* **TASK PROMPT**
Search the entries for the line containing "Image resolution: width=451". Repeat it, then every line after it, exactly through the final line.

* **EXERCISE INPUTS**

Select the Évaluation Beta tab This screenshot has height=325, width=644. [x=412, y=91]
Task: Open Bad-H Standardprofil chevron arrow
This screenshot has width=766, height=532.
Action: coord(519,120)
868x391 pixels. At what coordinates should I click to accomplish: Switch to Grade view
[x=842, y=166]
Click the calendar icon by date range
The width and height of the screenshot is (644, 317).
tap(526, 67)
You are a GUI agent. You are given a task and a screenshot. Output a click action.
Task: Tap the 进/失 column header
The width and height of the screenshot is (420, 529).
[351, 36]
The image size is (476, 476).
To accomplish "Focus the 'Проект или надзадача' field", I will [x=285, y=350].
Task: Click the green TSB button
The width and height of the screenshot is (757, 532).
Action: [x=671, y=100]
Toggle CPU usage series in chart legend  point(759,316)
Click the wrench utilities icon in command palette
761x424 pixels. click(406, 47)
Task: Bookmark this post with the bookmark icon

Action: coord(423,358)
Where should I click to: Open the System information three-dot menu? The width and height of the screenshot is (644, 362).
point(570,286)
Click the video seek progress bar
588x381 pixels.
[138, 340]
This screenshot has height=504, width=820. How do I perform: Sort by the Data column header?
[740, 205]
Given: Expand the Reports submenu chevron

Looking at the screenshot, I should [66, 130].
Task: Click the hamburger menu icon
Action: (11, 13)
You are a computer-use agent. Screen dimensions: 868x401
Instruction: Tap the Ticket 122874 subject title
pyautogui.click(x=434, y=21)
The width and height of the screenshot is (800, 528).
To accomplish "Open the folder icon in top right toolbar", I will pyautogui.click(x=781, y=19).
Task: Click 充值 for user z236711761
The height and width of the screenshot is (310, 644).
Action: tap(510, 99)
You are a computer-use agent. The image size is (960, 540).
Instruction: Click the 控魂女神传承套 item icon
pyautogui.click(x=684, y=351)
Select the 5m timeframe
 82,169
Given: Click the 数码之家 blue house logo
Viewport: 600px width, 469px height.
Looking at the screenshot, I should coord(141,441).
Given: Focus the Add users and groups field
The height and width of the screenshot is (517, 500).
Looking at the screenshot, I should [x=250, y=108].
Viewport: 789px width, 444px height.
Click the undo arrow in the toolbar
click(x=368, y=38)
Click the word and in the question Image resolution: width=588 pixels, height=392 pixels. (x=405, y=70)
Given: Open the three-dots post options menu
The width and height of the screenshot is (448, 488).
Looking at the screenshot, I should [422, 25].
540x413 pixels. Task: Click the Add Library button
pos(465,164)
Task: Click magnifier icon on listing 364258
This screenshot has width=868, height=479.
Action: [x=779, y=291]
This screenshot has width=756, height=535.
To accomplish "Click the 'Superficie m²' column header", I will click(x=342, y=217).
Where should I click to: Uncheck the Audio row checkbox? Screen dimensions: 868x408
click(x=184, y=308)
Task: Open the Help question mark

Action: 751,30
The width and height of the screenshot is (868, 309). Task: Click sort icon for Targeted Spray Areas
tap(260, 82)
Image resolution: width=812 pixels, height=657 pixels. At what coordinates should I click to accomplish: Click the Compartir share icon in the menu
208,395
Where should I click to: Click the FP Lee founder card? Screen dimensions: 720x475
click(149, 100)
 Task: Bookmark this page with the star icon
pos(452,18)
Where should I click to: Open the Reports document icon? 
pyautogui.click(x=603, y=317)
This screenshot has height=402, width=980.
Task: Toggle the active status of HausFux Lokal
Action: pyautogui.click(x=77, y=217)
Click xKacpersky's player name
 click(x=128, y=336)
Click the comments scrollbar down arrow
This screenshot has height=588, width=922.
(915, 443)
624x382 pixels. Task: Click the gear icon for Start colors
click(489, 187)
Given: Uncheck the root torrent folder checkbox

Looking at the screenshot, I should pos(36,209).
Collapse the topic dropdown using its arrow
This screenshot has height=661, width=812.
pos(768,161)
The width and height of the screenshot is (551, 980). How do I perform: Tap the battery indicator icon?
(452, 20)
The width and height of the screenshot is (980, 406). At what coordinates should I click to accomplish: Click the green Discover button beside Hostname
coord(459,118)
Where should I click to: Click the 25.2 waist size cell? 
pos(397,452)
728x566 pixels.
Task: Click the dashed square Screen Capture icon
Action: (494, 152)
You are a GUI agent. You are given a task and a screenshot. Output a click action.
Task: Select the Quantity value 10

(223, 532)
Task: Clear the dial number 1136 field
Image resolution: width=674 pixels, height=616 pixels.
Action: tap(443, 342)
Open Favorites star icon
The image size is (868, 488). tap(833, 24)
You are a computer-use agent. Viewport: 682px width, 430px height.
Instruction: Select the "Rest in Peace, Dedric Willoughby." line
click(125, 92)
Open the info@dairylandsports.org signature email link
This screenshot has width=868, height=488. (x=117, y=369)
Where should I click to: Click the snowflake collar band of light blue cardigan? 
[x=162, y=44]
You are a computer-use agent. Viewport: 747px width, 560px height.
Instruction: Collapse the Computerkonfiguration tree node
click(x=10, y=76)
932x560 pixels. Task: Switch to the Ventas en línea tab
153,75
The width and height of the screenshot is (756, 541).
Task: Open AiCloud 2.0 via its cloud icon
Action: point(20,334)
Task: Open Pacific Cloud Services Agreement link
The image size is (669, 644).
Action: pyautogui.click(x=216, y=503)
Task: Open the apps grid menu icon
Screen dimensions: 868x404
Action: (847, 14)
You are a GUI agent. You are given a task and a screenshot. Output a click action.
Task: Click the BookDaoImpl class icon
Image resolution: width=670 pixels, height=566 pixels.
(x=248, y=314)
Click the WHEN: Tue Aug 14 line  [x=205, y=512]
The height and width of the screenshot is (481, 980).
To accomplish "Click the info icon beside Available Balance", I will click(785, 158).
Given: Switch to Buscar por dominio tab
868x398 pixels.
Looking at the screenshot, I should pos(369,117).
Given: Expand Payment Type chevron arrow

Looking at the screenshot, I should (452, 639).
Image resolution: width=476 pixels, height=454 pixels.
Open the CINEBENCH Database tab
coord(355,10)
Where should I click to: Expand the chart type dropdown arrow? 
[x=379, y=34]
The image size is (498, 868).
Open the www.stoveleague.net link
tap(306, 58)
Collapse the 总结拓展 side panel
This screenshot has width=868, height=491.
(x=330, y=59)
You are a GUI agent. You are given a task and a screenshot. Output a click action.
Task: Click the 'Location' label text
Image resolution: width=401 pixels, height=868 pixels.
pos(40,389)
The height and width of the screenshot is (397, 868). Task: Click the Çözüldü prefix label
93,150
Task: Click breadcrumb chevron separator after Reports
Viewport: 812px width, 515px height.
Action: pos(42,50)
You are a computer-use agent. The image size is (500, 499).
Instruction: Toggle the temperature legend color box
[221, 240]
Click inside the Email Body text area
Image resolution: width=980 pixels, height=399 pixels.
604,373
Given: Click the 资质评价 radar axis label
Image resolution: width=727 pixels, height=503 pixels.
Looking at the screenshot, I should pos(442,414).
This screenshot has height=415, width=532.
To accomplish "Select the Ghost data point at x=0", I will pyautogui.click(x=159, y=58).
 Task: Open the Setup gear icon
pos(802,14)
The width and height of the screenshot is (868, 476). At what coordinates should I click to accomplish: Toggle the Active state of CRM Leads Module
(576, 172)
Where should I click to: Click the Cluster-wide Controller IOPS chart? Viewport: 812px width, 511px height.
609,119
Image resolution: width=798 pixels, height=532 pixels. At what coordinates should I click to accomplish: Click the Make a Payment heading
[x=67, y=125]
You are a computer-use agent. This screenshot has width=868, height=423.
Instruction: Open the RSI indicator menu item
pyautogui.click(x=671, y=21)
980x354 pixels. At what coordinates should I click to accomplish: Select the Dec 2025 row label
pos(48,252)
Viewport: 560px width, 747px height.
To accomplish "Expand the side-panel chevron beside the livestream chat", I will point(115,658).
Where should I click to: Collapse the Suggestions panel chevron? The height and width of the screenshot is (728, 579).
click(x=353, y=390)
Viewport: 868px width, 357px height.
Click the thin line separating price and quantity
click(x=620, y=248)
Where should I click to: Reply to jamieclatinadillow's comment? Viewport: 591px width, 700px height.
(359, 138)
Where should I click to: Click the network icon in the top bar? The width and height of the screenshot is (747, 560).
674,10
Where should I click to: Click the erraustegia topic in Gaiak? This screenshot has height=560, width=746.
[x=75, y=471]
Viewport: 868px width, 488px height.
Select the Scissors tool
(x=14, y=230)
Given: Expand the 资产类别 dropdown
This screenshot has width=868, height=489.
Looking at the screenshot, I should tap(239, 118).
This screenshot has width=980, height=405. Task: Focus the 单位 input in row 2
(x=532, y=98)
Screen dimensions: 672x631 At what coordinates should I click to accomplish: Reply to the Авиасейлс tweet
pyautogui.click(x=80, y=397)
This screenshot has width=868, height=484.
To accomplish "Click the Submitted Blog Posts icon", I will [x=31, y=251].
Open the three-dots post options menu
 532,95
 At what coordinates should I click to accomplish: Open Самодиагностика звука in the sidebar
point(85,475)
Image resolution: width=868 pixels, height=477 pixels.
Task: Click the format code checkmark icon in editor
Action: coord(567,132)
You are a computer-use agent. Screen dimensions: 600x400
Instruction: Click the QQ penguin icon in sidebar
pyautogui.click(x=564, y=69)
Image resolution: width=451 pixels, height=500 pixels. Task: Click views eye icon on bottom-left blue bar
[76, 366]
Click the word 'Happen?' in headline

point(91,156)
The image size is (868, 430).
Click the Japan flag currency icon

* **EXERCISE ANSWER**
Image resolution: width=451 pixels, height=500 pixels. Task: Click views eye icon on bottom-left blue bar
[76, 366]
Click the word 'Happen?' in headline

point(91,156)
The image size is (868, 430).
Click the Japan flag currency icon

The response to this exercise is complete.